Francisco Álvarez de Toledo (Oropesa, 10 July 1515 – Escalona, 21 April 1582), also known as The Viceroyal Solon, was an aristocrat and soldier of the Kingdom of Spain and the fifth Viceroy of Peru.
He is often considered the "best of Peru's viceroys," albeit controversial for the deleterious impact of some of his actions on the Native American population.
He brought stability to a tumultuous viceroyalty of Spain and enacted administrative reforms which changed the character of Spanish rule and the relationship between the indigenous Native Americans of the Andes and their Spanish overlords.

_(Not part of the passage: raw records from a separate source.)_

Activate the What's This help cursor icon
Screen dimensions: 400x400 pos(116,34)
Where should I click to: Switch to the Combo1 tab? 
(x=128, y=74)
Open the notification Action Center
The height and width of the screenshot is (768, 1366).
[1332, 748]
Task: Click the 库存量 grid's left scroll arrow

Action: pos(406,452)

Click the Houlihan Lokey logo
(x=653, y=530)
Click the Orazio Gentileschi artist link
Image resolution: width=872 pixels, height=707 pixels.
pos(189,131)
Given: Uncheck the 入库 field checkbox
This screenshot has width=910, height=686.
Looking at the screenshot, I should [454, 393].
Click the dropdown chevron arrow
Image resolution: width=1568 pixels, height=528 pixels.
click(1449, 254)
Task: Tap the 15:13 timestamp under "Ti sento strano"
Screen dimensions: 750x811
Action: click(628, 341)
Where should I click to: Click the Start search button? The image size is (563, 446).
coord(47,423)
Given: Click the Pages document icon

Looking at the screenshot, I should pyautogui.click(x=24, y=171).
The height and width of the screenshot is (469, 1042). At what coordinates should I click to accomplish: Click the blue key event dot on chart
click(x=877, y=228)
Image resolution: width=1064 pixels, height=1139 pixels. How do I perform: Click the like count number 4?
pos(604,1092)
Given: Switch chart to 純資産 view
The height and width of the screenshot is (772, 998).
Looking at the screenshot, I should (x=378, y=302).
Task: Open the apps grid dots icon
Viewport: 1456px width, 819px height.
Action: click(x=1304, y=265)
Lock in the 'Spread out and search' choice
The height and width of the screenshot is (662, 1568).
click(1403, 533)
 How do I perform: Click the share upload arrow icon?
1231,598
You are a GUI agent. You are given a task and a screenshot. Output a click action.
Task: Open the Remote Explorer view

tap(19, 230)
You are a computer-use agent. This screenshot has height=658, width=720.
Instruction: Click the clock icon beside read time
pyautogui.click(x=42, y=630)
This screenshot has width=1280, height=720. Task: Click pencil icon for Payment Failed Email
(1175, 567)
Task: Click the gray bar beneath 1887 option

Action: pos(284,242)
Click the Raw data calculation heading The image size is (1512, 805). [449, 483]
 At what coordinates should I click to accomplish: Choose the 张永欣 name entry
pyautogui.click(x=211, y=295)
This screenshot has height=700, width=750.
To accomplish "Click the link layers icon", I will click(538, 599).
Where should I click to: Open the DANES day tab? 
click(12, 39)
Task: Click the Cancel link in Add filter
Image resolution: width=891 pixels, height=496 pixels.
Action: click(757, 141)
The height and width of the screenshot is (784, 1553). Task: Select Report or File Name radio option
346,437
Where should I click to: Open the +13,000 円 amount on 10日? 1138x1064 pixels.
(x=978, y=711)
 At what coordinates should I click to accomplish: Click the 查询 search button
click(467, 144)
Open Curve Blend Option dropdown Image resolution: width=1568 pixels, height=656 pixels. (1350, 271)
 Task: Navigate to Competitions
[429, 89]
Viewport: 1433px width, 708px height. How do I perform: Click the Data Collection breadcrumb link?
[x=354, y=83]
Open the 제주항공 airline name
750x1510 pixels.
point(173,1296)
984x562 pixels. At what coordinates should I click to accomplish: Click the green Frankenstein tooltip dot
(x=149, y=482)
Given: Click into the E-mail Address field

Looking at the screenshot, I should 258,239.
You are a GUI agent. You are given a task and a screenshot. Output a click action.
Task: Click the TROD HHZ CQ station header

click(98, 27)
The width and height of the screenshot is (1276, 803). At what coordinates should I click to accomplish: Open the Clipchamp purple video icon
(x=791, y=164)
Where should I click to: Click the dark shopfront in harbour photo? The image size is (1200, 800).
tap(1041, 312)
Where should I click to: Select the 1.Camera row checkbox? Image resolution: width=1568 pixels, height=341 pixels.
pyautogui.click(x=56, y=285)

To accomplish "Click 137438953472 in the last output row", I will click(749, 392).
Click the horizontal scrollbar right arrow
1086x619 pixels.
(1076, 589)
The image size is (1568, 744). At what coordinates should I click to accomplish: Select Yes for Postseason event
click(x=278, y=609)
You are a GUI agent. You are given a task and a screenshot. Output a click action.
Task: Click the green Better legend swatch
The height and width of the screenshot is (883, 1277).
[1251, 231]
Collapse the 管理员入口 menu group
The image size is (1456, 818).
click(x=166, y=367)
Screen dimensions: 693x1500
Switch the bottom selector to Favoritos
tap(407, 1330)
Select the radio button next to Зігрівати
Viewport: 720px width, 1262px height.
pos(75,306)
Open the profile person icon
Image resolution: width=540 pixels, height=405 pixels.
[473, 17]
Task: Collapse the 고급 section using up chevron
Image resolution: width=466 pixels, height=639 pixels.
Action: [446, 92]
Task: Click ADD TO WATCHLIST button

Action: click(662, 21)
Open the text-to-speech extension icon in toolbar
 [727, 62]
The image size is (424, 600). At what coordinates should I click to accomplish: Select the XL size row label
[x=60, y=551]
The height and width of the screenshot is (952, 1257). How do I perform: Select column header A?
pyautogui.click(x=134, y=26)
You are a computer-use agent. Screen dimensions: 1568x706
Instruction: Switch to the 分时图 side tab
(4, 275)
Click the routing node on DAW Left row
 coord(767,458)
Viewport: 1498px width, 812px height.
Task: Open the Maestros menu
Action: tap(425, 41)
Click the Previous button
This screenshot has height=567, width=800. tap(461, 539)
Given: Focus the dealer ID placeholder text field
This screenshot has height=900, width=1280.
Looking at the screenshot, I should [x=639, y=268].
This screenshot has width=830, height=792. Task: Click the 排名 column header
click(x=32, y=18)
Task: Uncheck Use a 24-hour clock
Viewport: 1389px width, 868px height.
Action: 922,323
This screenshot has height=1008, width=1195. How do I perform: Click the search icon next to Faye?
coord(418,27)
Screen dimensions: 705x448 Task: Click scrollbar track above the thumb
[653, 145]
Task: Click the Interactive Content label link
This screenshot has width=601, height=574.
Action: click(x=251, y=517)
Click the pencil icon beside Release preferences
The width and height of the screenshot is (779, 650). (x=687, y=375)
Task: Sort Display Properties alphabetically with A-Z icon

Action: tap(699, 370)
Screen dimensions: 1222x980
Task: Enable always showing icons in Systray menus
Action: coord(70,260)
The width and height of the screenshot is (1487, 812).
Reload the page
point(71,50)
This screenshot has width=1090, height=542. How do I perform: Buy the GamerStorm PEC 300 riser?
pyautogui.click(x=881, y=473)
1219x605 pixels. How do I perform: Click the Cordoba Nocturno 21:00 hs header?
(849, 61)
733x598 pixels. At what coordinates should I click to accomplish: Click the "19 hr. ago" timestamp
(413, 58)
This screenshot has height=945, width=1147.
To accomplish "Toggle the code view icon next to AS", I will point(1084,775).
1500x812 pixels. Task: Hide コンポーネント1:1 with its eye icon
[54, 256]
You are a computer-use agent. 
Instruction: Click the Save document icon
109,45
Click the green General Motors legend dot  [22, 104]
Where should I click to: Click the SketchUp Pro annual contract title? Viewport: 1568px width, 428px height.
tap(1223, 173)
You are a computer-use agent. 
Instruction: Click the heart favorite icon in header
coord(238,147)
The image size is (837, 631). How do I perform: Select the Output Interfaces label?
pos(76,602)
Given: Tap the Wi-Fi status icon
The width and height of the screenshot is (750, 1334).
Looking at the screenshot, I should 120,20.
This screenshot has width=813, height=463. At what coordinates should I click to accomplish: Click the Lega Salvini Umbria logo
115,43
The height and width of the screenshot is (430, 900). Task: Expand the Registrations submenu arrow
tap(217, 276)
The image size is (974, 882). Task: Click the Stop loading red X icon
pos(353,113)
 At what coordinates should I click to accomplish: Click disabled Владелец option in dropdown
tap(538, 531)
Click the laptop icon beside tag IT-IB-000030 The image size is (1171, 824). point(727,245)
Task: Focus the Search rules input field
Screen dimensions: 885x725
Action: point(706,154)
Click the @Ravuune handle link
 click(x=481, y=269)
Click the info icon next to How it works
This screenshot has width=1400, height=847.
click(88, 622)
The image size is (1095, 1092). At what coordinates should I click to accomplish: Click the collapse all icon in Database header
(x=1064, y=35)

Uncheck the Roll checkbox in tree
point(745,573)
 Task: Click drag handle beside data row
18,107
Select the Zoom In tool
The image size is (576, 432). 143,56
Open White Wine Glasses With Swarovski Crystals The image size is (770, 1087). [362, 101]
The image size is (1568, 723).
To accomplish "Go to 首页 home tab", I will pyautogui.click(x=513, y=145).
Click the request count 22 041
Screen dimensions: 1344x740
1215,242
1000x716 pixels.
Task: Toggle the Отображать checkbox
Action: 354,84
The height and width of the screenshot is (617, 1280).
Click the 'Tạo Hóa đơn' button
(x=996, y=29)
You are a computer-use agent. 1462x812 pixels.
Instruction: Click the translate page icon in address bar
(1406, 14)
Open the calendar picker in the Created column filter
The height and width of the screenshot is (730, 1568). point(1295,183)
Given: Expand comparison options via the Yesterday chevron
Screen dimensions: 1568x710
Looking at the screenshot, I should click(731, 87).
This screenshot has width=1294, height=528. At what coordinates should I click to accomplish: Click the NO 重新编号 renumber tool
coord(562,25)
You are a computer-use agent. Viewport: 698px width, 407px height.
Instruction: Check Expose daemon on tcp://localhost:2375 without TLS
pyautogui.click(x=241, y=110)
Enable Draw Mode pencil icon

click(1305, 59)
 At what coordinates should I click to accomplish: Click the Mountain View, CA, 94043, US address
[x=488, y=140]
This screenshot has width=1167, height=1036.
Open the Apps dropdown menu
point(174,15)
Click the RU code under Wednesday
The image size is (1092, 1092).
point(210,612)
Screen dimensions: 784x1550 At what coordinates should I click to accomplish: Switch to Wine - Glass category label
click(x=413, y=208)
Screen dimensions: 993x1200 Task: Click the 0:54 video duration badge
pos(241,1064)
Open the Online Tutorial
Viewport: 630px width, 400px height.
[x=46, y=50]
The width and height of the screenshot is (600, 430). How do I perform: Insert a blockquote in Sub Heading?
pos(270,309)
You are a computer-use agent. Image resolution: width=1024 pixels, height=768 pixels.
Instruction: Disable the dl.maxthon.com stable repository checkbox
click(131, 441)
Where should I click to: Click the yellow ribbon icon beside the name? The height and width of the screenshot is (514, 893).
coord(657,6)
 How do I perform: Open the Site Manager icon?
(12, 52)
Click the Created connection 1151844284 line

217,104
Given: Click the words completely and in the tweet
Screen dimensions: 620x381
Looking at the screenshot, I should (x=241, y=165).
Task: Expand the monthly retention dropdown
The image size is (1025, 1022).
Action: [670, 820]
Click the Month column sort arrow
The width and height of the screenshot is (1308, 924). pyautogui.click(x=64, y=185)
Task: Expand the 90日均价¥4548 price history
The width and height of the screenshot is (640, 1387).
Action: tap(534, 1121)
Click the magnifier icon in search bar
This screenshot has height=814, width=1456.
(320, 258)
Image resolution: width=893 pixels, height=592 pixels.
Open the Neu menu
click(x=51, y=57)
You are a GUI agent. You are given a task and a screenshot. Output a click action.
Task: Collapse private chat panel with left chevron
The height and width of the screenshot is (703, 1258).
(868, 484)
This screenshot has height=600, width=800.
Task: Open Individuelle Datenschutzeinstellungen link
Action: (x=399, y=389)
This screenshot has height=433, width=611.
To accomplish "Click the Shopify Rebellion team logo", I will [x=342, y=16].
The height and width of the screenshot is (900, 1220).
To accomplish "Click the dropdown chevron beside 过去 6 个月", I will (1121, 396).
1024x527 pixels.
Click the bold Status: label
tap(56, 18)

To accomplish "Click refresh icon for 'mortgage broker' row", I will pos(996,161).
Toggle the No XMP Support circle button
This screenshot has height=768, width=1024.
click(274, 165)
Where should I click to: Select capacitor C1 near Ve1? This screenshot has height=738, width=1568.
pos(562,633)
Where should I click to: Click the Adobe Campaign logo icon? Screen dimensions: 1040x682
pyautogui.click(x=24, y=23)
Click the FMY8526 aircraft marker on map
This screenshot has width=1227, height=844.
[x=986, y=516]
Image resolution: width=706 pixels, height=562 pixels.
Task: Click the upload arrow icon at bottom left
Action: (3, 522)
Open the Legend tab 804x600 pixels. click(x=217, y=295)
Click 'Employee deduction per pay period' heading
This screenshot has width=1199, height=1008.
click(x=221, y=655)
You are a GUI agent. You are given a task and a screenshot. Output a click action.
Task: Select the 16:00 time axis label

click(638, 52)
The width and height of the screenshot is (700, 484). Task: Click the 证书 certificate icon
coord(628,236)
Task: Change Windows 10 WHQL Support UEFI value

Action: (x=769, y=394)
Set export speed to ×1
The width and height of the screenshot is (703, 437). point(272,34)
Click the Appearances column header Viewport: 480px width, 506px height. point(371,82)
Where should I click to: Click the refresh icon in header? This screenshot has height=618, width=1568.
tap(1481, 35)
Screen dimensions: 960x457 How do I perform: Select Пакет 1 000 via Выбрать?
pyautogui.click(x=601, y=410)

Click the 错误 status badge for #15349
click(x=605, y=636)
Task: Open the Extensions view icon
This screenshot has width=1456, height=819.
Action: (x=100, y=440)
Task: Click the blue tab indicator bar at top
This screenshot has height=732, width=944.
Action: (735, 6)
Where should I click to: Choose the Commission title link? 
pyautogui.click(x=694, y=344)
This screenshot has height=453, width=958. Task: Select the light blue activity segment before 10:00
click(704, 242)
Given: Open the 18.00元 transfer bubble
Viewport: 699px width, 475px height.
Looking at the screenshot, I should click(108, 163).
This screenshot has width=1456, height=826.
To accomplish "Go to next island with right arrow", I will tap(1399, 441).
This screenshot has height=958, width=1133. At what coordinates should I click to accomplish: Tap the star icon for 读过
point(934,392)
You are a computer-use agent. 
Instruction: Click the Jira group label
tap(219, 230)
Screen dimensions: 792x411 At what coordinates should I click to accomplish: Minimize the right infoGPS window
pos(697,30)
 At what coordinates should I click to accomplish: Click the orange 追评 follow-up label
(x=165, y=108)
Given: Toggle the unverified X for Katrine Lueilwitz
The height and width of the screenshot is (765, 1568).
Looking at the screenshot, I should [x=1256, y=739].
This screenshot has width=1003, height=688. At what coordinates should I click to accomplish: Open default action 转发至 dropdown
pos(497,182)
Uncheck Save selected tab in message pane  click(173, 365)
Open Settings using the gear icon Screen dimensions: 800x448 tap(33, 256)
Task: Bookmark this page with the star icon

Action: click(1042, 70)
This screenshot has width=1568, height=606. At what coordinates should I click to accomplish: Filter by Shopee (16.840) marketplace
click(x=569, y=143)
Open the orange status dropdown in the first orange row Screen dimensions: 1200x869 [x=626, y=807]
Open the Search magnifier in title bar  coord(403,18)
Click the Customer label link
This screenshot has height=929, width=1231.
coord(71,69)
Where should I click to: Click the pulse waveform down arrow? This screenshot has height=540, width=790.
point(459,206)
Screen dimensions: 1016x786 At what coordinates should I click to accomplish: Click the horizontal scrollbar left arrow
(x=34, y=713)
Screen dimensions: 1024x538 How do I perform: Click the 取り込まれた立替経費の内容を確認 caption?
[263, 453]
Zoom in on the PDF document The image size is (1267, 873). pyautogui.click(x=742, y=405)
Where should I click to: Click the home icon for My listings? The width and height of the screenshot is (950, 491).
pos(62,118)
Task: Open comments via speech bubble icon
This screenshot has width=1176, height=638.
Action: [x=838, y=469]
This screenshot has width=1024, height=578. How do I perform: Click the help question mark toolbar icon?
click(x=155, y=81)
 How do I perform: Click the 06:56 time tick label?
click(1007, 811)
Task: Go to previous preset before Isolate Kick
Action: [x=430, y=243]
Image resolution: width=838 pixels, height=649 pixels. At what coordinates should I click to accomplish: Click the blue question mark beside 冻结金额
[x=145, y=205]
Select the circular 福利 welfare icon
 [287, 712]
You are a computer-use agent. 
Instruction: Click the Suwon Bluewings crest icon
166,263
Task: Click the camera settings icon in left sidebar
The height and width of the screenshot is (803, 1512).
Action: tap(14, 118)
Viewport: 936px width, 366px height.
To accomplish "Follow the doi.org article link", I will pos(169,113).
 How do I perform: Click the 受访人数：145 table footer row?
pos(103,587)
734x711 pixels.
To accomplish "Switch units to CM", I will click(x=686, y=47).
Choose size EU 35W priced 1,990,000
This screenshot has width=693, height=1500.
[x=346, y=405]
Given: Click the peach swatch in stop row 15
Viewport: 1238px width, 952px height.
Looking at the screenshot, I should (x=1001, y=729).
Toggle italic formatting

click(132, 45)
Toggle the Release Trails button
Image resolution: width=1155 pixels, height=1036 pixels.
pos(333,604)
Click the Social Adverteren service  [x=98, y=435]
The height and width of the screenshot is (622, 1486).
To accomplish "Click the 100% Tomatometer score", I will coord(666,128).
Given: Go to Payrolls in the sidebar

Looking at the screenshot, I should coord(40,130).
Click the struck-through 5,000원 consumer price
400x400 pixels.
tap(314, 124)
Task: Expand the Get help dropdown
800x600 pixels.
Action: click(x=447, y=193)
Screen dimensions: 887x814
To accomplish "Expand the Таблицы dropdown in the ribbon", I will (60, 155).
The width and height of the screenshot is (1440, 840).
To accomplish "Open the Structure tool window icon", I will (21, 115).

With a policy called reductions, Toledo forcibly relocated much of the Indian population of Peru and Bolivia into new settlements to facilitate Christianization, to collect tribute and taxes, and to gather Inca labor to work in mines and other Spanish enterprises.
He held the position of viceroy from November 30, 1569, until 1 May 1581, a total of eleven years and five months.
He has been praised as the "supreme organizer" of the immense viceroyalty, giving it an adequate legal structure and strengthening important institutions under which the Spanish colony functioned for more than two hundred years.
He is criticized for the reductions of the Indian population, expanding the forced labor demanded of the Indians under the mita of the Inca Empire, and executing Túpac Amaru, the last Inca of the Neo-Inca State in Vilcabamba.